Use It or Lose It

people biking and walking

With springtime quickly approaching, it is the perfect time to spring into action and engage in some physical activity.

The popular catch phrase “use it or lose it” is often used to promote healthy cognitive functioning; if we do not use the mind, then cognitive abilities will start to decline. However, this logic also can be applied to other parts of the body, such as the muscles. If you do not engage in regular physical activity your muscles will waste away, losing strength and stamina; this is known as muscle atrophy. In fact, all organs benefit from engaging in physical activity. Regular physical inactivity is primarily seen in older adults, with more than 25% of adults 50 years or older considered inactive. Oftenj, we think of physical activity as a way to shed extra pounds, yet staying active acts as more than just a weight loss tool. As we age, it is more crucial than ever to continue to stay active and use all muscles, bones, heart, and other organs to help avoid, or at least slow, loss of function.

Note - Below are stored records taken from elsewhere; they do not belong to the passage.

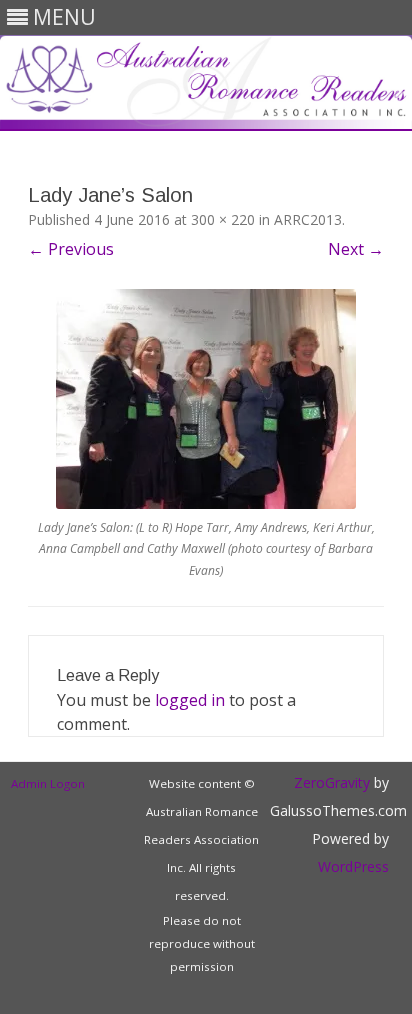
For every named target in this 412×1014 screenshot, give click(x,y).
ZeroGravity (332, 782)
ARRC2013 (308, 219)
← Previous (71, 249)
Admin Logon (48, 783)
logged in (190, 700)
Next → (356, 249)
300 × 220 (223, 219)
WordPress (353, 866)
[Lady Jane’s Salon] (206, 399)
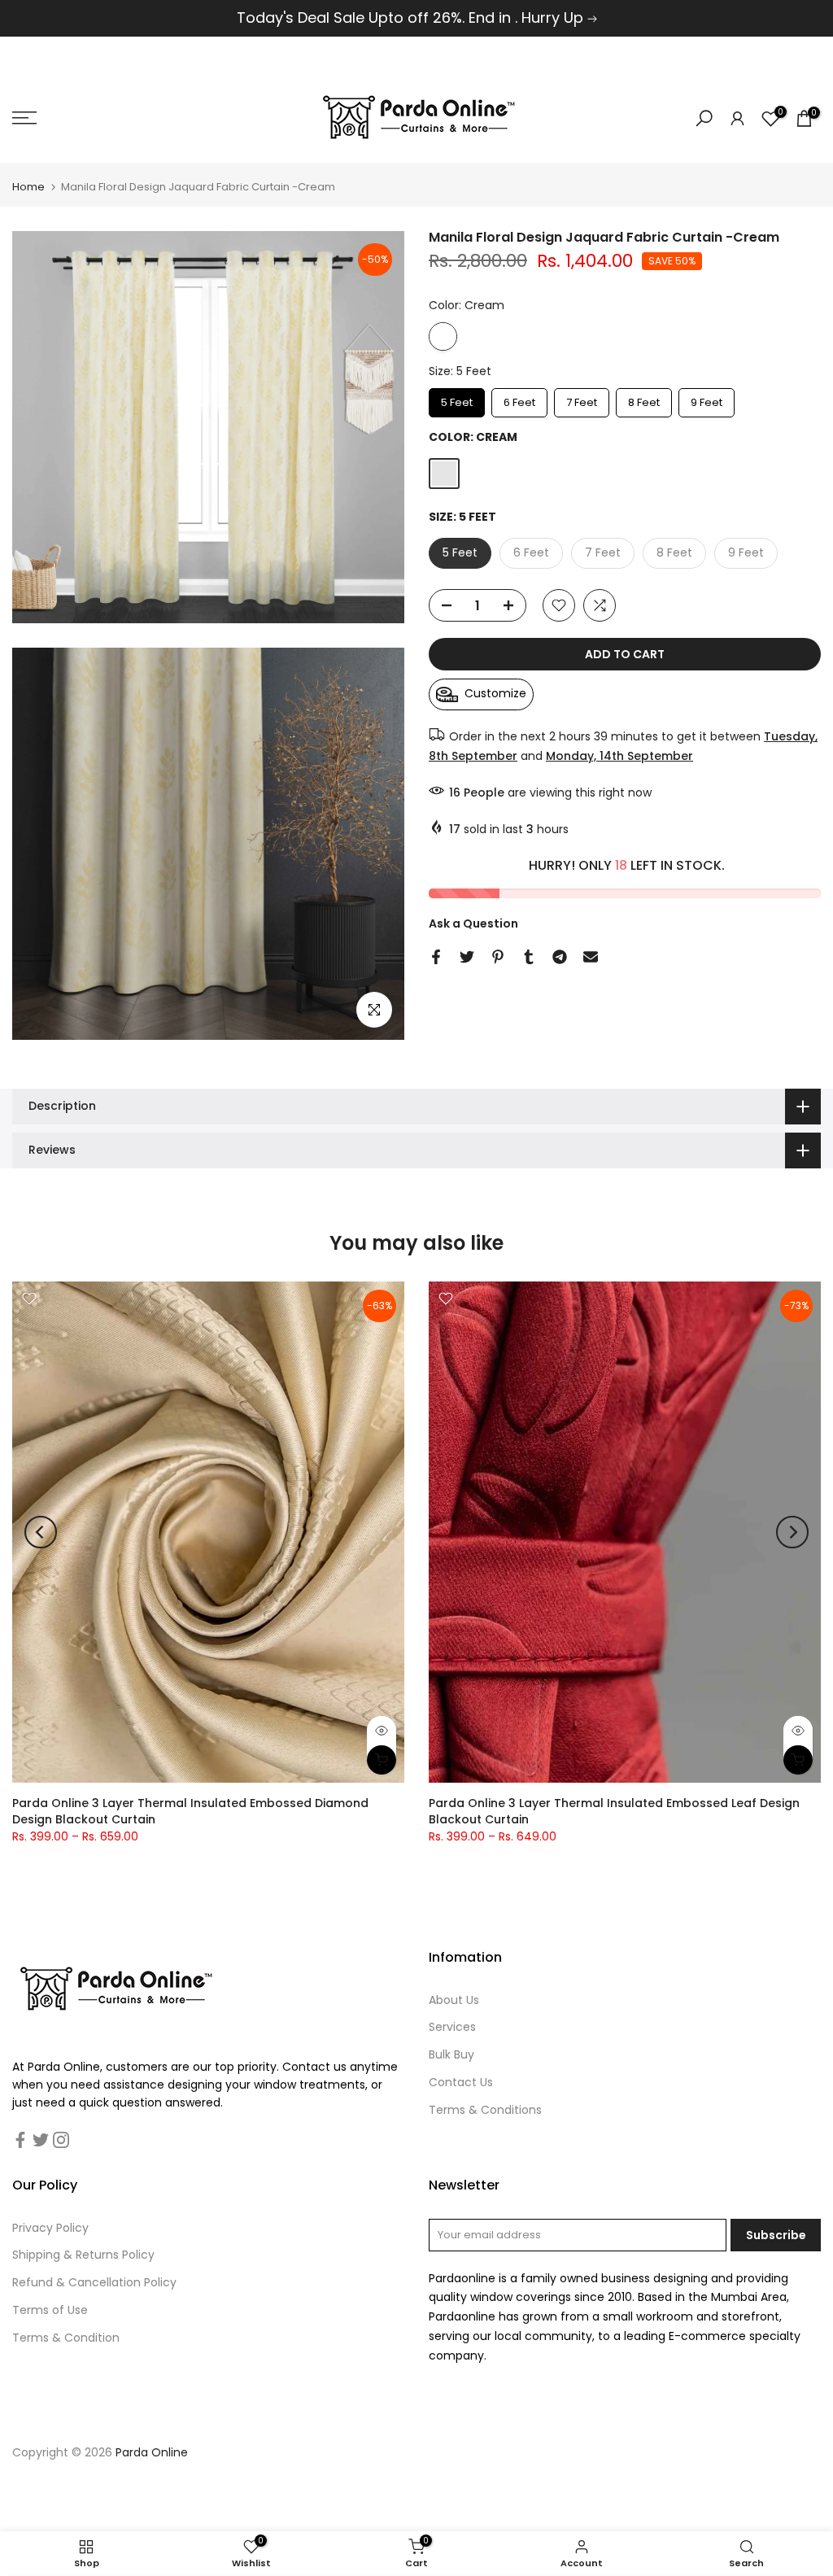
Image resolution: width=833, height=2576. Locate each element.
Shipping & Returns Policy (83, 2254)
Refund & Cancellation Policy (94, 2282)
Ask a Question (473, 923)
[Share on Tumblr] (528, 957)
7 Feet (582, 399)
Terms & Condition (66, 2337)
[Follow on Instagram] (61, 2140)
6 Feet (520, 399)
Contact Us (461, 2082)
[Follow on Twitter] (41, 2140)
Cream (443, 336)
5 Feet (456, 399)
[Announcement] (416, 18)
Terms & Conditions (485, 2110)
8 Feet (644, 399)
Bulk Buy (451, 2054)
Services (452, 2027)
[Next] (792, 1532)
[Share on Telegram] (559, 957)
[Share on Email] (590, 957)
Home (28, 186)
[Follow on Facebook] (20, 2140)
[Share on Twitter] (467, 957)
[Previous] (40, 1532)
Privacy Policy (50, 2228)
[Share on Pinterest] (498, 957)
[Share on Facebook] (436, 957)
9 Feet (707, 399)
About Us (454, 2000)
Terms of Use (50, 2310)
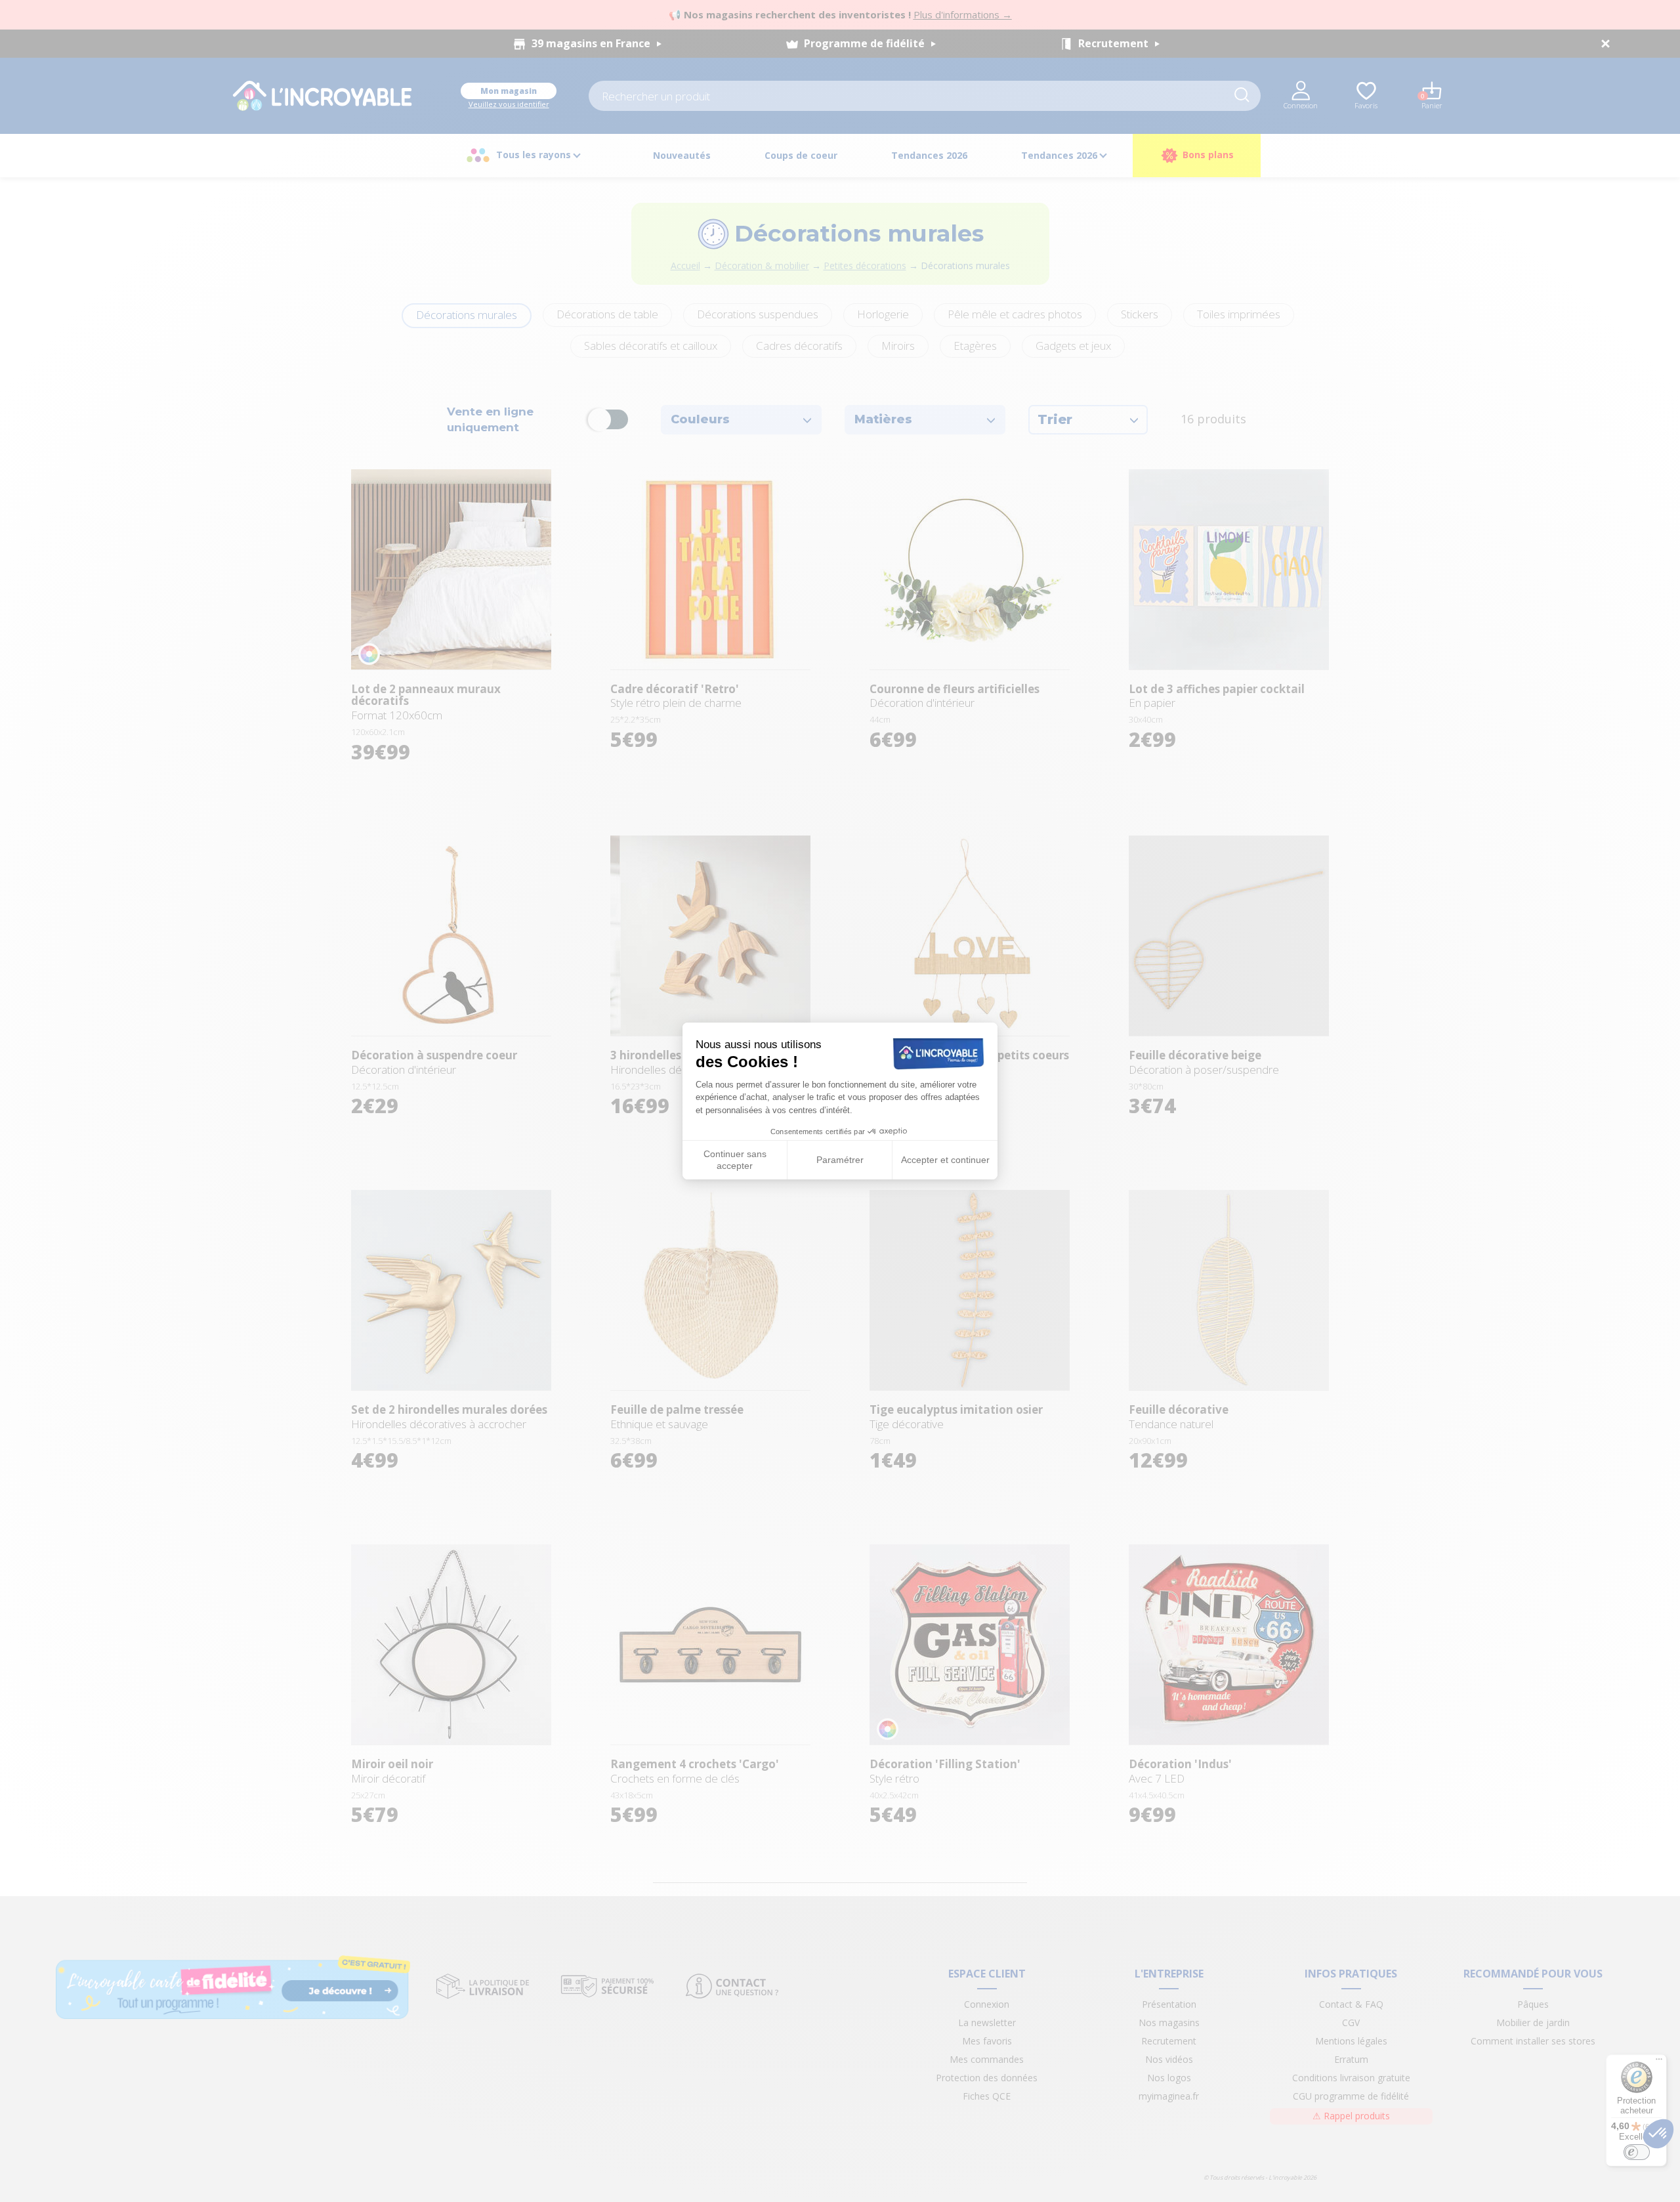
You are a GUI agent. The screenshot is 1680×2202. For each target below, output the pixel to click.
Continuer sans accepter (735, 1160)
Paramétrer (840, 1159)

The impacts of physical activity will vary depending on the amount, intensity, and type of physical activity. However, even participating in leisure time activities will provide benefits and improvements in health outcomes. Keep using your body to…

…help fight chronic disease
Physical activity can help reduce an older adult’s risk for and provide proper management of chronic diseases such as type II diabetes, coronary heart disease, and obesity. By lowering blood pressure and providing weight management, physical activity reduces the risk of these diseases significantly. Physical activity also reduces the risk of developing cognitive disorders such as Alzheimer’s disease or dementia. According to the Center for Disease Control and Prevention, these diseases are some of the leading causes of death seen throughout the United States.

…ward off cancer cells
Studies have shown a link between physical activity and various cancers. Colon, breast, endometrial, and liver cancer are just a few examples of cancers, for which risk is reduced when participating in physical activity. Although, the amount and intensity of physical activity needed varies, several studies point to leisure activities as being sufficient enough to lower an individuals’ risk.

…keep your muscles and bones sturdy
Increased strength, stamina, and bone health is another benefit of regular physical activity. Bone health is especially important in older adults, as they are at higher risk for osteoporosis. Osteoporosis is a condition where bones become weak, leading to fractures or breaks and is commonly seen in older adults.

…maintain a good mood
When one is participating in physical activity, the body releases hormones known as endorphins; this release increase ones’ mood. Physical activity reduces the symptoms of depression and anxiety.

…live a quality life
Overall, physical activity improves the quality of life. This is due to the increased health and wellbeing one experiences when they are physically active. In addition, for older adults, physical activity promotes and helps maintain independence. This is especially important for this age group since maintaining independence has been shown to provide significant improvements in physical and mental health.

Ways to “Use it”
Older adults should participate in a total of 150 minutes of moderate-intensity physical activity a week. However, this may be modified depending on an individual’s mobility and ability. For older adults, leisure time activities count as physical activity and is often a popular form of staying active. Below are just a few ways you can engage in physical activity:

  • Household chores
  • Gardening, lawn care, raking leaves, or shoveling snow
  • Dancing
  • Golfing
  • Walking for at least 10 minutes
  • Biking
  • Swimming or water aerobics
  • Taking the stairs instead of the elevator

Whatever you choose, just keep moving and “use it,” so you don’t “lose it.”